ACTION ITEM
Lines from the entries below that hold "will" form the answer; copy all of them.

SOURCE MATERIAL
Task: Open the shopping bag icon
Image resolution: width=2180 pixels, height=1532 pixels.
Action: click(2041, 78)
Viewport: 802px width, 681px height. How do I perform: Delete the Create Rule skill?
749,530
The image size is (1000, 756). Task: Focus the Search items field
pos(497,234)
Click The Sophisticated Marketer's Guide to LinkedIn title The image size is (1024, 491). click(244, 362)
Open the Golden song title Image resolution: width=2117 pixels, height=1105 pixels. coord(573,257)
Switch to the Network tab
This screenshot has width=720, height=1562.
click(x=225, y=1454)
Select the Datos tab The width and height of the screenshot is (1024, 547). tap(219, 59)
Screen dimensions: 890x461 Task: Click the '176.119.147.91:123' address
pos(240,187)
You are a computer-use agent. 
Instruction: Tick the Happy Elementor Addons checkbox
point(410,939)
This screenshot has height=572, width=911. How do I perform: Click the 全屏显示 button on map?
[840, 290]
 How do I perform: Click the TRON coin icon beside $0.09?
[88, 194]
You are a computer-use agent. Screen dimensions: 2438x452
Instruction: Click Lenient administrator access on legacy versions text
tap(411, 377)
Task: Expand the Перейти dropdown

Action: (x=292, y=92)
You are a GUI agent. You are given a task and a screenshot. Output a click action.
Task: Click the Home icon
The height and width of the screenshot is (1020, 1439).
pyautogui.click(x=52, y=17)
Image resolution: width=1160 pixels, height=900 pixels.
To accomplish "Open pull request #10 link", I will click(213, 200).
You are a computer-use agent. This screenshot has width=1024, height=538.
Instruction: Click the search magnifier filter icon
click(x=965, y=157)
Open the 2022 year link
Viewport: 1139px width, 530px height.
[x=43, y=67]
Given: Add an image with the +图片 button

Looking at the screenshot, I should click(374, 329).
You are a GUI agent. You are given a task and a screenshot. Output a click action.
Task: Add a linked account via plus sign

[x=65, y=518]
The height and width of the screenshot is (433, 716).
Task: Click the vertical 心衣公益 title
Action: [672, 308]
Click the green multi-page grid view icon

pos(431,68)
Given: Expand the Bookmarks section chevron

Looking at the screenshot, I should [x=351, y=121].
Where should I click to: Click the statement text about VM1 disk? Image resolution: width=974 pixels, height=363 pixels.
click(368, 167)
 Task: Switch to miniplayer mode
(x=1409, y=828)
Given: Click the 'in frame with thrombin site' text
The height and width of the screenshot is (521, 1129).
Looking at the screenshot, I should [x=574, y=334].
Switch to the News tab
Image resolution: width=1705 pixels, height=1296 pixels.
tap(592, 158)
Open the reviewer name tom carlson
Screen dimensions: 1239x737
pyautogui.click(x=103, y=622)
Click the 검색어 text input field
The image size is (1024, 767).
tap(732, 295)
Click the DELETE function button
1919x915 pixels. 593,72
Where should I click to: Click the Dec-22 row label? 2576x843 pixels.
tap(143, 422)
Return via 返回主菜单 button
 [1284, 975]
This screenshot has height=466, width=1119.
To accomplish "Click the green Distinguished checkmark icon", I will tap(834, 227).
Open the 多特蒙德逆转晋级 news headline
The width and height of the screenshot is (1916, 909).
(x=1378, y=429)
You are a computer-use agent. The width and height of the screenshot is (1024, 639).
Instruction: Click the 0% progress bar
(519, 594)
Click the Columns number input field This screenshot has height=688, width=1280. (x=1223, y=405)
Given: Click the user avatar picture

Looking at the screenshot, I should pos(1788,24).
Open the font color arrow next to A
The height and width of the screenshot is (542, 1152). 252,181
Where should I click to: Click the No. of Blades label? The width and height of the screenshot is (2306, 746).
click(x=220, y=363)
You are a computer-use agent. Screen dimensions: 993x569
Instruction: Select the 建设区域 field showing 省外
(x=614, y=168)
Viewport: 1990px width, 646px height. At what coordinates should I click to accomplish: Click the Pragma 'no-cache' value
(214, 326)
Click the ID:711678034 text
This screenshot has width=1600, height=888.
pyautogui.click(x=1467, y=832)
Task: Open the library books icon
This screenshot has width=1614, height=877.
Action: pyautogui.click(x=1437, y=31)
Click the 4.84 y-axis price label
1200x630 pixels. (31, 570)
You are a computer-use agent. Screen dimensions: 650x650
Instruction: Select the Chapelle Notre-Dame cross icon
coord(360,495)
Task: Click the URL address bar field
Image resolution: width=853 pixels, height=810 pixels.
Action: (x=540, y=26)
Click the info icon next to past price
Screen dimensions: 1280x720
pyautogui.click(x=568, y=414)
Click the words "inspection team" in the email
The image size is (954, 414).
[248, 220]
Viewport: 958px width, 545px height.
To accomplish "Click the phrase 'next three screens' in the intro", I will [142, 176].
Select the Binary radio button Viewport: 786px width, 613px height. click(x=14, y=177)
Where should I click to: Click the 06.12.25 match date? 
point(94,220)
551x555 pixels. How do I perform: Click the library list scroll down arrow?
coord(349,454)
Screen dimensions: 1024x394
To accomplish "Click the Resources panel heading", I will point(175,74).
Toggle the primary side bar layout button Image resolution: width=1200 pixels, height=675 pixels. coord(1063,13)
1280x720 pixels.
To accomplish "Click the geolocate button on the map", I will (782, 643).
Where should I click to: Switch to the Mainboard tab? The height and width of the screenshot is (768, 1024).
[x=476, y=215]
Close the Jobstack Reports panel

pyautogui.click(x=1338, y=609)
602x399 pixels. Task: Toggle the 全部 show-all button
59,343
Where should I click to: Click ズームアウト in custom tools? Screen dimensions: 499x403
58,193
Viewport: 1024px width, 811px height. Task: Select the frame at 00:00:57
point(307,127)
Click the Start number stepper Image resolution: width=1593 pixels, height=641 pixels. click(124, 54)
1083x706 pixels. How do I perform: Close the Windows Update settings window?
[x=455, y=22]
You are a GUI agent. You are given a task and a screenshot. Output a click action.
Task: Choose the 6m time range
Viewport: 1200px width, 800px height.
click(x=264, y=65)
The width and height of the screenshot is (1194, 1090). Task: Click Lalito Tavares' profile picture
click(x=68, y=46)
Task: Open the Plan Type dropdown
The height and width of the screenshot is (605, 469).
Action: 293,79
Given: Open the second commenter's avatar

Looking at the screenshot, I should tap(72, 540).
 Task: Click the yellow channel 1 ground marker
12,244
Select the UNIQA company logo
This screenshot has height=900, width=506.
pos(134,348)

SOLUTION FOR THIS EXERCISE
To accomplish "Open pull request #10 link", I will click(213, 200).
To accomplish "Click the green Distinguished checkmark icon", I will tap(834, 227).
To accomplish "Click the phrase 'next three screens' in the intro", I will [142, 176].
To accomplish "Click the Resources panel heading", I will point(175,74).
To accomplish "Click the geolocate button on the map", I will (782, 643).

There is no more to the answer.